**What you are asked to do:** There is a line containing "Click the yellow YAML heading in the sidebar" in the records below. Repeat it and every line after it, exactly, through the final line, but no pictures.

Dataset entries

╭──

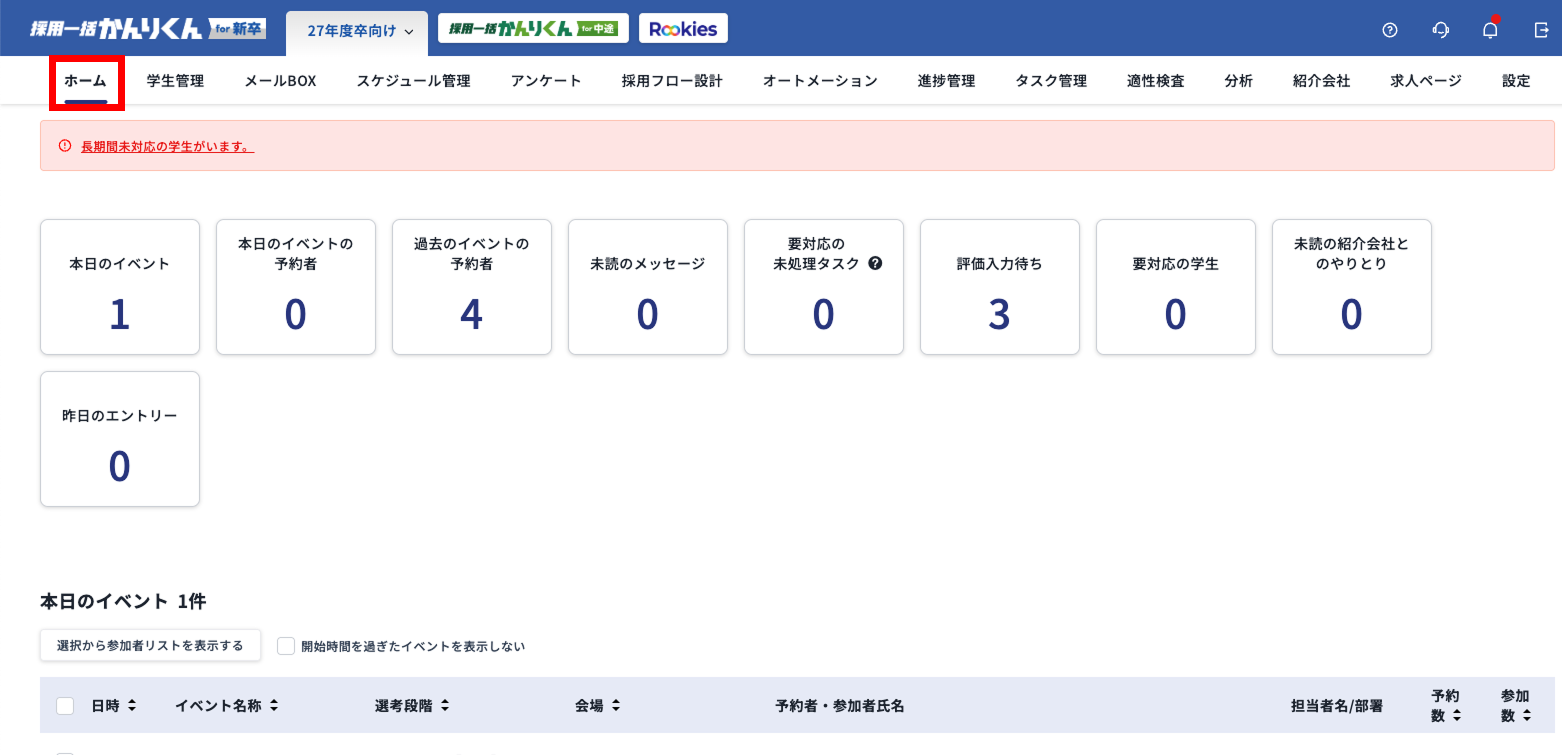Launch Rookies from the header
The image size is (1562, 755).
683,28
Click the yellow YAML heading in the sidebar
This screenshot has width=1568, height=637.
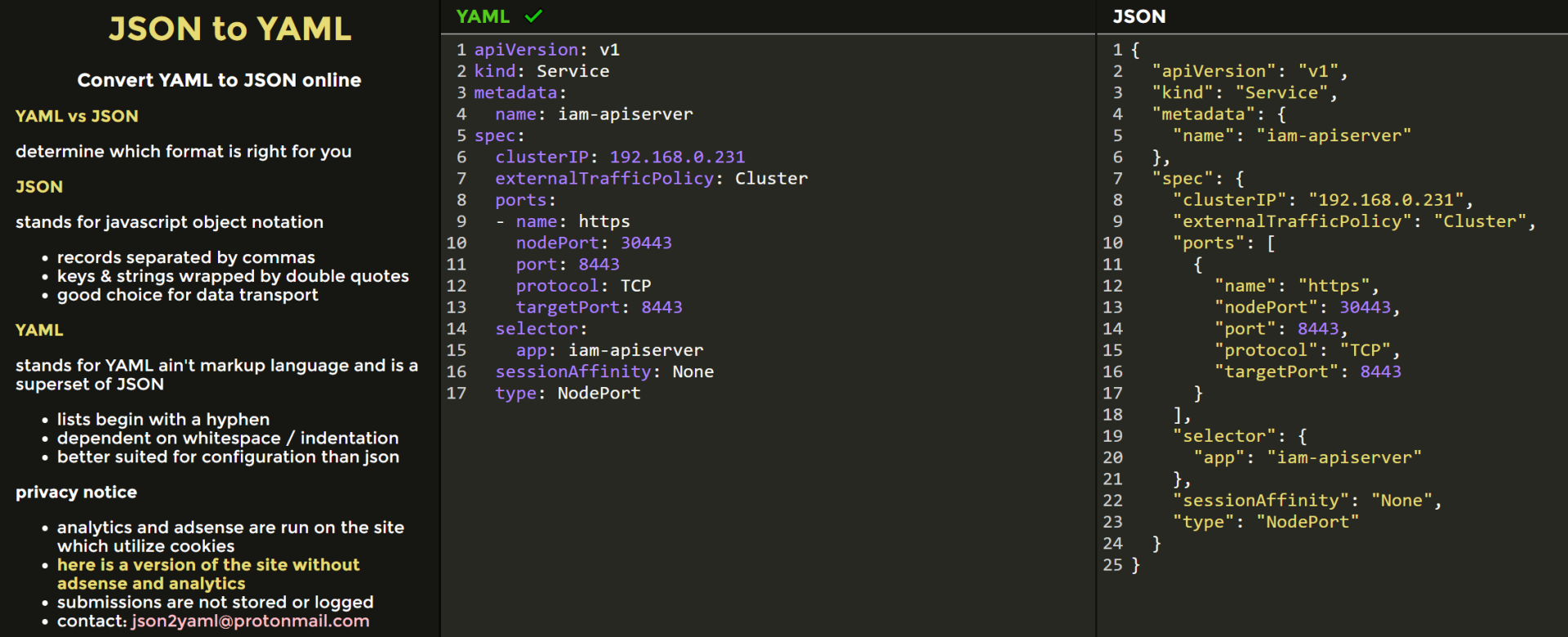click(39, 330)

╰──

**Solved problem:**
Click the yellow YAML heading in the sidebar
This screenshot has width=1568, height=637.
click(39, 330)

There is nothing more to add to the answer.